How Data Types Affect Composite Index Sorting, Comparison & Efficiency
In a composite (multi-column) index, MySQL stores and sorts values in left-to-right order based on the data type of each column. Different data types influence how comparisons are performed, how the B-Tree is organized, and how efficiently the index can be used.
MySQL sorts composite index entries lexicographically (column1 → column2 → column3...).
Numeric types (INT, BIGINT) sort using binary integer comparison — fast and CPU-efficient.
VARCHAR sorts based on collation (case sensitivity, accent rules), making comparisons slower.
DATE and DATETIME sort using chronological numeric ordering, which is efficient.
INT comparisons are exact, fixed-length, and fast since values are stored in binary.
VARCHAR comparisons depend on collation → may require multi-byte comparison and normalization.
DATE values are compared as integers representing YYYYMMDD → consistent and fast.
Mixed-type comparisons (e.g., INT vs VARCHAR literals) cause implicit type casts and reduce index usage.
Composite index efficiency is highest when the most selective, fixed-length, and simple types (like INT) appear first.

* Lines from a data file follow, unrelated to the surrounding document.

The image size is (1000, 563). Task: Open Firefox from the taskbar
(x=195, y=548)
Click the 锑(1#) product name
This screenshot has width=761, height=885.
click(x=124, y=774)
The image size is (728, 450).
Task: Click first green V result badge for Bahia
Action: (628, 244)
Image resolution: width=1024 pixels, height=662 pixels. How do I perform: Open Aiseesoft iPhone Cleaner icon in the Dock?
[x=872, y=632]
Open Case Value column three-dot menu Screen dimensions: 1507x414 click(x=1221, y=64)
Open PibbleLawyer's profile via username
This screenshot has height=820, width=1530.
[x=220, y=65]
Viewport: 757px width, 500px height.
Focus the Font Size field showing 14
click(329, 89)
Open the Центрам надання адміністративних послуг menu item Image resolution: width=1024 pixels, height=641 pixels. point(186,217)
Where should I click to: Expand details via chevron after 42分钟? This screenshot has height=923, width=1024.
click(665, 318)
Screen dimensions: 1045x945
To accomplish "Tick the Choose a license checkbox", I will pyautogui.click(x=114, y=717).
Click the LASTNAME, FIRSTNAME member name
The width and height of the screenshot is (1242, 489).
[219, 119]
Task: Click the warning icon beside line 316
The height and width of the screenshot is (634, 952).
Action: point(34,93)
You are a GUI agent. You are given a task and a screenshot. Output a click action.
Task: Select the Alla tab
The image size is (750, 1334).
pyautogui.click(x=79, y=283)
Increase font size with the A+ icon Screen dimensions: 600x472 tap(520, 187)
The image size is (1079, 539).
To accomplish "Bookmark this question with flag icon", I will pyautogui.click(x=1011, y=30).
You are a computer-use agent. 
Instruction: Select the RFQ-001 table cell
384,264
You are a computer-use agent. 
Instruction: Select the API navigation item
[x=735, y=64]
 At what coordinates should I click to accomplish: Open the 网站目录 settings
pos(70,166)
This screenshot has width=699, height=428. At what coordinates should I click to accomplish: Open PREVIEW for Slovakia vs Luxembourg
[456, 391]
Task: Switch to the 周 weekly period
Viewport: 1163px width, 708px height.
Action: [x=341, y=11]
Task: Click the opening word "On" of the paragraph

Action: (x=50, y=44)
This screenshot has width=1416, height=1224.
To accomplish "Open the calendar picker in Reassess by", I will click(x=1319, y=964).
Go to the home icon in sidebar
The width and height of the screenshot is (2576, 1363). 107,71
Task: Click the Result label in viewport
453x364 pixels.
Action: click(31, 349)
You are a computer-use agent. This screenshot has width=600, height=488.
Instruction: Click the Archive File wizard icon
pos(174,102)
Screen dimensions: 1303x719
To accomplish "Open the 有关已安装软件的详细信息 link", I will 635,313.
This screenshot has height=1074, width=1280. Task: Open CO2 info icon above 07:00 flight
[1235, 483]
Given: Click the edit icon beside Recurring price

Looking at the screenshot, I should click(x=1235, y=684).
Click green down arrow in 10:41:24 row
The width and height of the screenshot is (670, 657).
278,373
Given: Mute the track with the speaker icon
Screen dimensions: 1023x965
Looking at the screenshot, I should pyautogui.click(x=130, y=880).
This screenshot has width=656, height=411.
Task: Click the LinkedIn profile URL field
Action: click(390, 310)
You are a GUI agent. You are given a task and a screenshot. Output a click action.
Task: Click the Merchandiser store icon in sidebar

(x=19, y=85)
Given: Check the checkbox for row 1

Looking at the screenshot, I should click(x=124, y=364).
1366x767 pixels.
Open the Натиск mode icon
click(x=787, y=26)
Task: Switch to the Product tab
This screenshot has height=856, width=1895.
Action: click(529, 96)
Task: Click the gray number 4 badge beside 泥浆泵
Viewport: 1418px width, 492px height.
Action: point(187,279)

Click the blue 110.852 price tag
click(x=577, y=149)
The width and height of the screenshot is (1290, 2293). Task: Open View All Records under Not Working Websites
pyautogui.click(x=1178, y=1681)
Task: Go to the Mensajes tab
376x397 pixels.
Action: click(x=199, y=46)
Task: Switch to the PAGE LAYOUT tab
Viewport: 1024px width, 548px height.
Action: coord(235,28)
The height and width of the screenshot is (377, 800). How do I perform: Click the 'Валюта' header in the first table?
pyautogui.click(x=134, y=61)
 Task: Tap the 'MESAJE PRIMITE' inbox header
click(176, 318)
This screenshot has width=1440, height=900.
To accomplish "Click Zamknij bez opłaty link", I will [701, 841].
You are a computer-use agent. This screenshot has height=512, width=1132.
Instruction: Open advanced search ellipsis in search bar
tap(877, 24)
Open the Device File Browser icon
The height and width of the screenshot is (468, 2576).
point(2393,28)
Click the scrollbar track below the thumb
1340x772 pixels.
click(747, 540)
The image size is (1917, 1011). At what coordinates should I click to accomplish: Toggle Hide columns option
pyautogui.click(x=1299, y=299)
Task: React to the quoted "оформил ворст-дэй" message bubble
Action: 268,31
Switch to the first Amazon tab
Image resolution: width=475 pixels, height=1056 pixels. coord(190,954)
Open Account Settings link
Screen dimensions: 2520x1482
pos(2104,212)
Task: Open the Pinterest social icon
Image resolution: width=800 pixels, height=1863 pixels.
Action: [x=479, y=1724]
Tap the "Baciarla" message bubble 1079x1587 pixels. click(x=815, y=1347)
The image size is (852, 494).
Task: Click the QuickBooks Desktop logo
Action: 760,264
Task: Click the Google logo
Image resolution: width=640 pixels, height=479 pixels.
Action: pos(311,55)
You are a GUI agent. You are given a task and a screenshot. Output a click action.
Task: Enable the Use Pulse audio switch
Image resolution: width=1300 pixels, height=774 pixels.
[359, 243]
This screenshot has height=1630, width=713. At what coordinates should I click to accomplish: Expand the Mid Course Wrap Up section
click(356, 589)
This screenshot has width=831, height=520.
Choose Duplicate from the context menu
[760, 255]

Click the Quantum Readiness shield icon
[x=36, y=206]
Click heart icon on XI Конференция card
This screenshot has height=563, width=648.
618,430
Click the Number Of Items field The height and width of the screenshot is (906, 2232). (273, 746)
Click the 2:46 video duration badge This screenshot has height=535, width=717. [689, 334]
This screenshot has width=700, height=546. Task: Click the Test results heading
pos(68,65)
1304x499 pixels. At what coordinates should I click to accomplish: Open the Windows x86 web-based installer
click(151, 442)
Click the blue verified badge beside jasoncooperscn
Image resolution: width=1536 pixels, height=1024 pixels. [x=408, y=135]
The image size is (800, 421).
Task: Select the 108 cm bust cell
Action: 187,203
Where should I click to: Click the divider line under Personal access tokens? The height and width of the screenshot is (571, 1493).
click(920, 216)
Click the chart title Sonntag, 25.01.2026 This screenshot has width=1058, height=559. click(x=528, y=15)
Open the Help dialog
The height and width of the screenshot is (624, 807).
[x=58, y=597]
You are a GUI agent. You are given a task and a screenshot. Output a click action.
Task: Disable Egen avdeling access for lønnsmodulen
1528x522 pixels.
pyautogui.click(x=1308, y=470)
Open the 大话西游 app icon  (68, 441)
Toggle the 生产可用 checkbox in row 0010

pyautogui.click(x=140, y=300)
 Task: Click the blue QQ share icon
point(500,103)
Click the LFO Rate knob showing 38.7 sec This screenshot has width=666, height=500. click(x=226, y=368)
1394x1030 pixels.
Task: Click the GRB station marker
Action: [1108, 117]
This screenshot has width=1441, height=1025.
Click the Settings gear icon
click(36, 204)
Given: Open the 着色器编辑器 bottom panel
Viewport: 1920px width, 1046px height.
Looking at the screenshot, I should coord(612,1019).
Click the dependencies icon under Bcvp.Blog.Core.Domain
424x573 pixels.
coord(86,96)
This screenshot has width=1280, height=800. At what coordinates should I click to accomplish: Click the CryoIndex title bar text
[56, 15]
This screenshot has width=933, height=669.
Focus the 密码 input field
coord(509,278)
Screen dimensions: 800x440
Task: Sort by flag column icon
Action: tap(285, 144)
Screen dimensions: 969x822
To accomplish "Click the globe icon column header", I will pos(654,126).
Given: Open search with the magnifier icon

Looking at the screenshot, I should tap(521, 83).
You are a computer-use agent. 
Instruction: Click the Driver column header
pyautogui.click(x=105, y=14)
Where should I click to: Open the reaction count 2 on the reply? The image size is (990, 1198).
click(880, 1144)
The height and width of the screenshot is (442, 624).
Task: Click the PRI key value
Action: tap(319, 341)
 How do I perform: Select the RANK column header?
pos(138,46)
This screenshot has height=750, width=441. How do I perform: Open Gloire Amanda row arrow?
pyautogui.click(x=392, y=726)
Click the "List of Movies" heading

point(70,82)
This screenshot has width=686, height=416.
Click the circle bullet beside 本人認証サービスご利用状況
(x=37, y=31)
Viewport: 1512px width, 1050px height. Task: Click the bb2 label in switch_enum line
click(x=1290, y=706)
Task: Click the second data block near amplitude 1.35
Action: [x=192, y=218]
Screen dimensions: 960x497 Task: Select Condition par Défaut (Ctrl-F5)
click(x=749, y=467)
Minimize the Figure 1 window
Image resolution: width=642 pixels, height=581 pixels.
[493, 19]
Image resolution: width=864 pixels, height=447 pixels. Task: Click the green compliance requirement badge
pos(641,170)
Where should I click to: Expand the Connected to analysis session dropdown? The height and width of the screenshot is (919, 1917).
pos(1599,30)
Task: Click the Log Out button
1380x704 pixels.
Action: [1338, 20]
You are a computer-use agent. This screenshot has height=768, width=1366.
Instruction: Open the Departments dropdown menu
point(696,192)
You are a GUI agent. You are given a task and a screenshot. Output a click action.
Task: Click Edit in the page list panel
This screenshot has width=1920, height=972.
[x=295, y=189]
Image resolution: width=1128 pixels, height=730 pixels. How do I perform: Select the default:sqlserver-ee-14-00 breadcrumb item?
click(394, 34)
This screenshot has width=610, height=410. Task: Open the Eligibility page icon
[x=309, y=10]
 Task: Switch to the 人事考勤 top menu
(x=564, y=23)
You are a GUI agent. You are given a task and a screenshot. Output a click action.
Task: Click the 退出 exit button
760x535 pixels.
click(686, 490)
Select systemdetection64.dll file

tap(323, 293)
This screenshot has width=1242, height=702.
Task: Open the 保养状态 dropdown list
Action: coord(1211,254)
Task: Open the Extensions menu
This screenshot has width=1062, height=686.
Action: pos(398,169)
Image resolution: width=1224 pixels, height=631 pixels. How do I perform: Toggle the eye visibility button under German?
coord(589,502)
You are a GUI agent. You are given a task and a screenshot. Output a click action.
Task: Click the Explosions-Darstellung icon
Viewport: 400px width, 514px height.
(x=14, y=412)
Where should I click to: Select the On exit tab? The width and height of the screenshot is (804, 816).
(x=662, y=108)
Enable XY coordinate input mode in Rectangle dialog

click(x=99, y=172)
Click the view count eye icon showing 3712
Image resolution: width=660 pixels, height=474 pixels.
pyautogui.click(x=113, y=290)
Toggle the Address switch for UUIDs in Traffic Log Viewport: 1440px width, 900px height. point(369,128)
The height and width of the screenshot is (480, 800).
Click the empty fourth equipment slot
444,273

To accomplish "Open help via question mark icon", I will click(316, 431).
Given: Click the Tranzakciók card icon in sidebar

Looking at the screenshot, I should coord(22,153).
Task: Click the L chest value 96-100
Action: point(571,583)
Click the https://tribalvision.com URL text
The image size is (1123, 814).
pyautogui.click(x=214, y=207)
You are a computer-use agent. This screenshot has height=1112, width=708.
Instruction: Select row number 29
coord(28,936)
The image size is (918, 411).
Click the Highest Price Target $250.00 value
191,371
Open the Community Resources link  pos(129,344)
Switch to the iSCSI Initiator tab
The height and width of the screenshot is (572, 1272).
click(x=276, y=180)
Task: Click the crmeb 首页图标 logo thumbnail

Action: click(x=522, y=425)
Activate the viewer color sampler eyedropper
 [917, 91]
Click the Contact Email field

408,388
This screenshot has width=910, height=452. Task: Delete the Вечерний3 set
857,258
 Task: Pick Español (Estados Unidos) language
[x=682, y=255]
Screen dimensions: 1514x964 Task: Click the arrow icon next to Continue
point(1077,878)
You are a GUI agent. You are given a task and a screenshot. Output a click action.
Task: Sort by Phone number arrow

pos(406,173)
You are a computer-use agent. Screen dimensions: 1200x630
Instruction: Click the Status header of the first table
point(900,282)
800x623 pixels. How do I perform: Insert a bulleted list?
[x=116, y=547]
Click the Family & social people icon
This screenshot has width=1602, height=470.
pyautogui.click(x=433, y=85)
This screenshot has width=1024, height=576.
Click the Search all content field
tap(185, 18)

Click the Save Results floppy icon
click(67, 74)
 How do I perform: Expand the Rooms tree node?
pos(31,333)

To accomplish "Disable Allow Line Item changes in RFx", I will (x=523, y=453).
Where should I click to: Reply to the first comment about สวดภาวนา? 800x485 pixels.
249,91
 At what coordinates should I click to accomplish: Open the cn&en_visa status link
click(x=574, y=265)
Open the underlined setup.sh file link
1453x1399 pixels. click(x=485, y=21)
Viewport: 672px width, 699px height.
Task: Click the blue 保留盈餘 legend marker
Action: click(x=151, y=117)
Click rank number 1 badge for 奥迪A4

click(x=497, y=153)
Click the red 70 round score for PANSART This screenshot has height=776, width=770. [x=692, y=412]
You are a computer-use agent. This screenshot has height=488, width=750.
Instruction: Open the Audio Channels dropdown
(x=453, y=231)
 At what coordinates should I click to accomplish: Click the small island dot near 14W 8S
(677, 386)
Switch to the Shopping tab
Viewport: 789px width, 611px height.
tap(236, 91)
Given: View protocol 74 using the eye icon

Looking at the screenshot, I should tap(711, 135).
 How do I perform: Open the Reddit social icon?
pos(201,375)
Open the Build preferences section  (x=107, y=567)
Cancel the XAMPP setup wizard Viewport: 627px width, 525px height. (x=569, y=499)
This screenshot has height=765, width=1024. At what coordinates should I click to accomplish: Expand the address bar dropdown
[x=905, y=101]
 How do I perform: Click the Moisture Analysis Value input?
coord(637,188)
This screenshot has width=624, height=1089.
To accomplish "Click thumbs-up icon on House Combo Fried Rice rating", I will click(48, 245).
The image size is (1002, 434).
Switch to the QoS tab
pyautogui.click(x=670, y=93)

VARCHAR columns reduce index efficiency because collation-based comparisons require more CPU.
Using large VARCHAR columns increases index size → fewer index entries per page → more I/O.
DATE columns are compact (3 bytes) and index-friendly.
Index structure: INDEX (user_id INT, status VARCHAR, created_at DATE).
MySQL first groups all rows by user_id (fast binary integer ordering).
Within each user_id, rows are sorted by status using collation rules.
Finally, for each status group, rows are sorted by created_at chronologically.
Index can only be used left-to-right (prefix rule).
Data types with variable-length or collation overhead slow down comparisons.
The order of columns in composite indexes should prioritize: high selectivity → fixed-length → frequently filtered columns.
Implicit type conversion prevents index usage and forces full scans.